According to the article “Greece Plans ‘Special Economic Zones’ to Boost Growth“, the Greek government is willing to consider unconventional ways to escape its economic depression. The fundamental problem with Greece is that its culture is broken. Any such economic zone will be a product of the very culture that has caused a depression, thus it is likely doomed to failure. However, there is another alternative, Professor Paul Romer‘s charter city concept.

First, let me explain my statement that Greece is suffering from a broken culture. The most pernicious effect of the modern welfare state is to destroy the cultural values that are necessary, although not sufficient, for a thriving economy. The welfare state actively discourages self reliance, self confidence, achievement, savings, thrift, low time preference, and the economic links among family members. The welfare state actively encourages dependency, envy of the achievements of others, debt, reckless spending, high time preference, and the disintegration of families. Greek voters, government bureaucrats, and politicians are products of this broken culture, thus any proposals for a special economic zone will reflect the values of this culture. For example, from the article referenced above: “The zones, however, would not allow investors to pay workers especially low salaries, said Hatzidakis, who is the cabinet minister in charge of economic growth policy. ‘Current labor law will be fully respected,’ he said.” Never mind that Greek unemployment is 23.1%. This is the mentality of the average citizen of the modern welfare state.

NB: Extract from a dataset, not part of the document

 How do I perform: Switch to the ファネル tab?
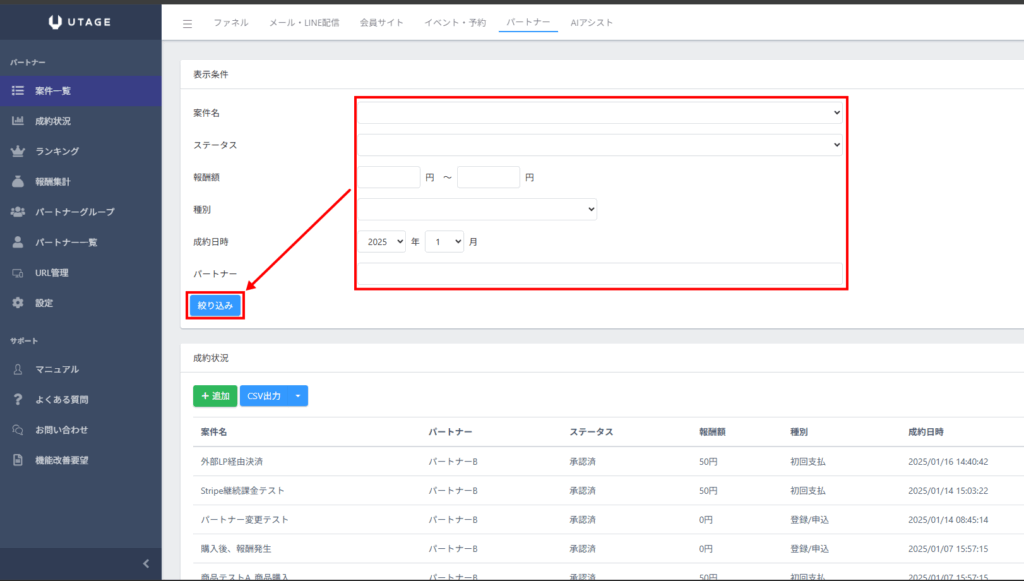pos(231,22)
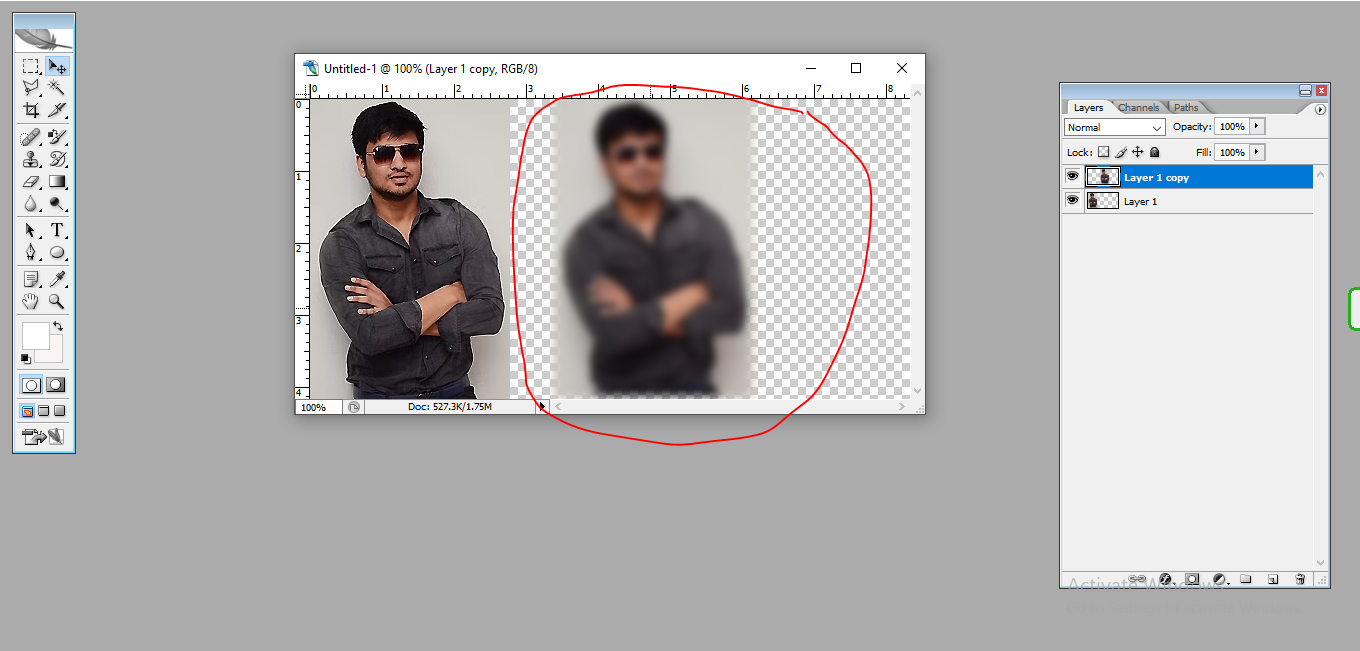Image resolution: width=1360 pixels, height=651 pixels.
Task: Open the Layers panel flyout menu
Action: (x=1318, y=107)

For Greece to transcend its broken culture, it must look at outside ideas. Fortunately for the Greeks, Professor Paul Romer has spent years refining a solution that would be appropriate for Greece: charter cities. Here is a very brief description:
A charter city is a new type of special reform zone. It extends the concept of a special economic zone by increasing its size and expanding the scope of its reforms. It must be large enough to accommodate a city with millions of workers and residents. Its reforms must extend to all the rules needed to support exchange in a modern market economy and structure interactions in a well-run city.

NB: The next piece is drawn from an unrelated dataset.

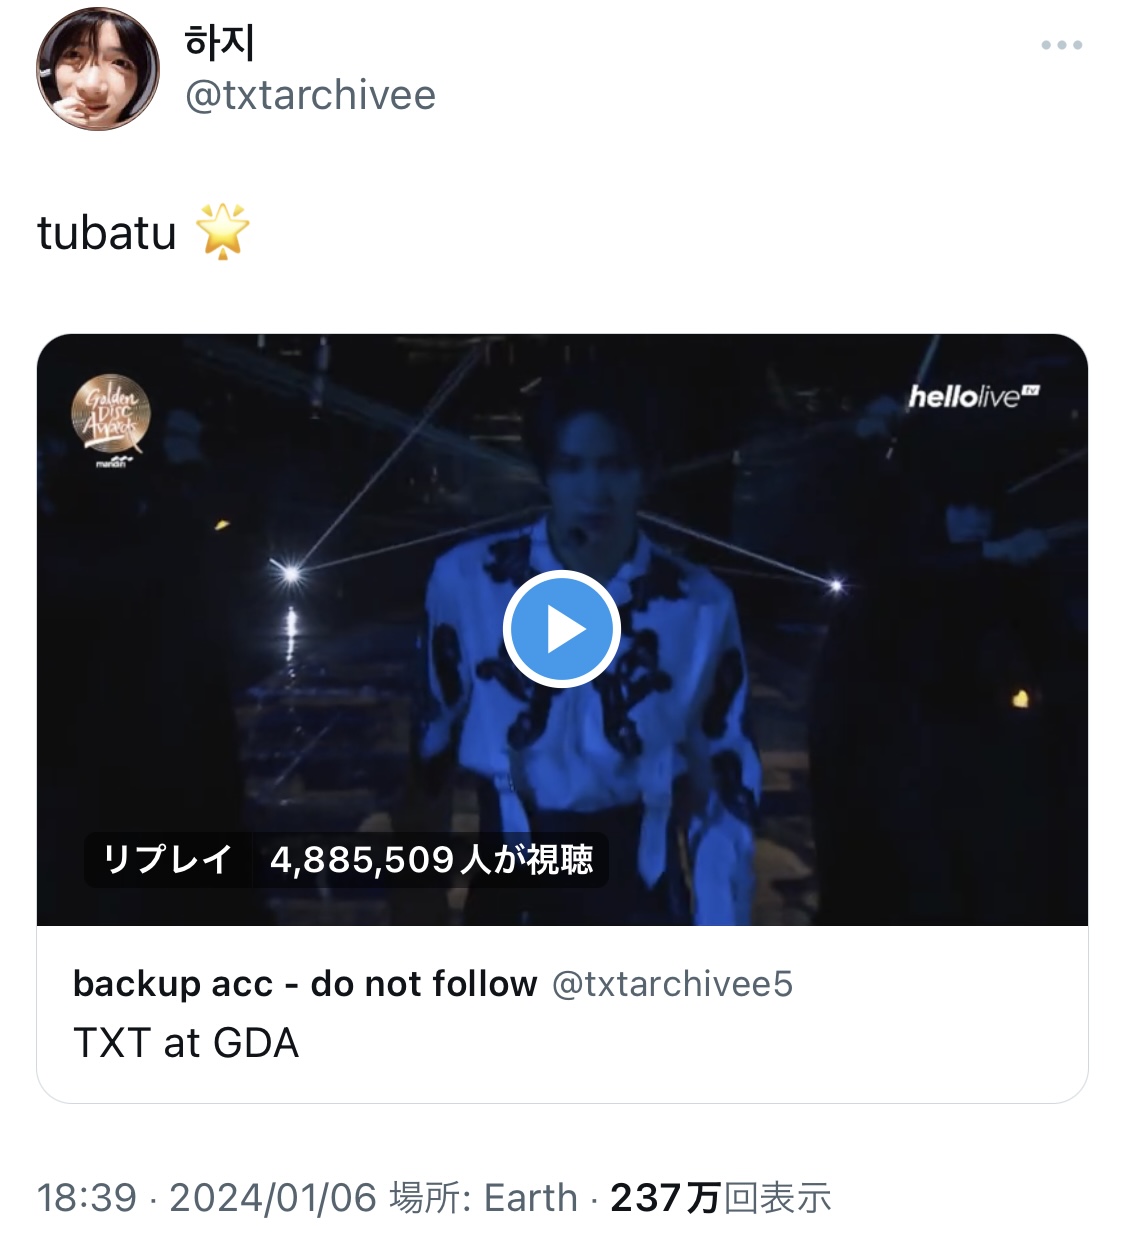Click the stage spotlight left of the performer
This screenshot has height=1244, width=1125.
click(291, 573)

The concept allows for cross-national government partnerships that facilitate the transfer of working systems of rules to greenfield locations. By adhering strictly to two key principles — that the new rules apply only to people who choose to live under them and that they apply equally to all residents — rules can be copied from elsewhere and still achieve a high degree of local legitimacy.

Essentially, the idea is to replicate Hong Kong when it was a British colony. A host country would allocate land for the charter city, other countries would act as sponsors to protect the institutions of the city and adjudicate disputes between the city and the host country. For the host country, it reaps some obvious benefits: increased economic activity that will spill over into the host country and free tax revenue obtained by skimming a little off of the top of the economic output of the charter city. There is no need for the host country to spend a dime on this project. All it has to do is allocate some vacant land and those who move to the charter city are responsible for building infrastructure.

What would a charter city look like? Who knows? That is the beauty of the idea. Each charter city will have its own rules and, if the idea spreads, they will be able to learn from one another. The initial charter city will probably obtain its ideas from Hong Kong, Singapore, San Marino, and China’s special economic zones. Those charter cities with “good” rules will thrive and expand, those with “bad” rules will be abandoned.

Greece should abandon its idea of setting up its own special economic zones. The Greek government should reach out to Professor Romer with the goal of being the first nation to host a charter city.